How do you differentiate yourself from other companies?
There's nobody out there that focuses on a very narrow niche. Ours is financial services. My partner and I have experience in this industry, so we are able to better serve the market.
Our chatbot is trained on existing datasets that are very specific to our niche. Thanks to that our solution is all automated, rather than some of the other solutions out there which are more template-based or based on Human-in-the-Loop systems.
Where exactly do you use machine learning?
There's machine learning involved in two spots. One is the actual prospect identification. If any financial services companies share their transactional data with their existing clients, you can build statistical models to explain what type of client it is, what is the demographic, the age group, the job title, the schools they went to and so on – it's a full analysis on their current client database. Once we have that, we can start going out and looking for these individuals. We're able to feed the algorithm with names of the companies and then we can get contact information for these people.
The other half of machine learning is involved on the chatbot side. We use natural language processing, NLU essentially, for the actual communication with prospects.
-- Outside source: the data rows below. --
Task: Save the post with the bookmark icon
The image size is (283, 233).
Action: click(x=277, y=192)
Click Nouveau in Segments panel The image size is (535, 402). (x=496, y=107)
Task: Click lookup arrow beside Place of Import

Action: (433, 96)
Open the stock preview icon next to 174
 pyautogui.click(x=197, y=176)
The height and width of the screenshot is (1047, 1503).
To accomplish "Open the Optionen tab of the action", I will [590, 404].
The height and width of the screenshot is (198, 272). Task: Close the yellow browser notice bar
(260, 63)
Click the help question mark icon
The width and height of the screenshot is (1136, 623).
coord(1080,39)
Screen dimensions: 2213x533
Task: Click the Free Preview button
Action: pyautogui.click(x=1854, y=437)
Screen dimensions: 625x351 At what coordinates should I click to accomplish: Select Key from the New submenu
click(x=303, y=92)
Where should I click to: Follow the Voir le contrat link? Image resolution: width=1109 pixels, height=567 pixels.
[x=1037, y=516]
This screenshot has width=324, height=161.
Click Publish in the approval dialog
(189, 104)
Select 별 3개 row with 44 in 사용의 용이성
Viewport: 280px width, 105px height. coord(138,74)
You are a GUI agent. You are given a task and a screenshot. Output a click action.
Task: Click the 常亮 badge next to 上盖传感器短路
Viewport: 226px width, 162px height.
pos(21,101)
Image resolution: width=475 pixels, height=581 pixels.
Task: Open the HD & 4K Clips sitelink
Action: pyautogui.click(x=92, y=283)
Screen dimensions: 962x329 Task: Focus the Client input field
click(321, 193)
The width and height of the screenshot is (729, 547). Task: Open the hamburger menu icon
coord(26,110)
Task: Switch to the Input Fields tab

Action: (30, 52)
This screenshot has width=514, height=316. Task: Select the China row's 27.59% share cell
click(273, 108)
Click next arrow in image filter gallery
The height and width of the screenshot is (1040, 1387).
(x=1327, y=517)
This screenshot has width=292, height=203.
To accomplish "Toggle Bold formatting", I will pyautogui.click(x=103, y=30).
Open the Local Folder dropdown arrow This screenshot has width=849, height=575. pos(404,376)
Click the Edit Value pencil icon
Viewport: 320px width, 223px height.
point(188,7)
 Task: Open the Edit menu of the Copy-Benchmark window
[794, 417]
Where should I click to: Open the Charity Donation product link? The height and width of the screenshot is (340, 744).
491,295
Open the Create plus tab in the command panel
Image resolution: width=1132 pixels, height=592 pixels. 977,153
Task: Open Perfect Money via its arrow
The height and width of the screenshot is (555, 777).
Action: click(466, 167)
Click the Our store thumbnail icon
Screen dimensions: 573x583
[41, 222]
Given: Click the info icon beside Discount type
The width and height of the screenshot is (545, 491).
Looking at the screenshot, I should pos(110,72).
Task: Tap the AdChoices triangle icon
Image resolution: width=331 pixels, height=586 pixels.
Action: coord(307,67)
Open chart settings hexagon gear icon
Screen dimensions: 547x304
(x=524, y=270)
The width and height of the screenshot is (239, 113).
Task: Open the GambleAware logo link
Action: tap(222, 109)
I can understand that the chatbot learns with that process, so the more conversations with a client you have, the more precise the chatbot is in future conversations.
Do you plan to expand to different industries as well?
Not right now. My business partner and I come from the financial services world, where identifying clients and communicating with them is not like the general sale type. Finances are very specialized, and so is the language sales reps use in the industry. That's where our edge is.
At what stage is the company?
In terms of actual stage of the business, we are now in the growth phase. We have grown from a two-person team a year ago to ten people now. We have been revenue positive since the day one. We have three offices now: one in Toronto, Canada, one in San Antonio, Texas and one in Lahore, Pakistan.
We've also moved way beyond what we were initially doing. We use the automated chatbot that does all the notifications for us.
Where do you target your product?
We do North America, Australia and then we're just starting to go into the UK a little bit. We want to finalize our expansion there by the end of this year.
What are the biggest challenges at the moment?
Scaling our technology up to the level where it can support continued growth. As I mentioned before, we've been expanding to the U.S., we’re expanding to Australia, and down to the UK as well. We want to make sure our technology can scale up and then also secondly that it complies with all the different regulatory regimes that exist in all the countries
With the UK I'm sure you are well aware of the GDPR implications. That's giving us a very difficult time, but we're slowly getting to the stage where we can say confidently that we are going to be fully GDPR-compliant. We have to, as the consequences of not being GDPR-compliant are not good.
We're just going to dip our toes in with the UK market and see if that goes well. Obviously, mainland Europe is definitely in the plans, but that's a little bit later on.
What are the plans for the next year? Where do you see the company at the end of 2019?
In terms of the company itself, we are hoping to be fully expanded out into Australia and the UK markets. We're hoping to be wrapping up our sales efforts in North America, where we're trying to double-digit grow our revenue from now on into the next year. In terms of personnel, we're looking at between 20 and 25 people as as a company. In terms of financing, we're hoping to raise our official seed round. Probably in February or March. So those are some of the milestones for the next months.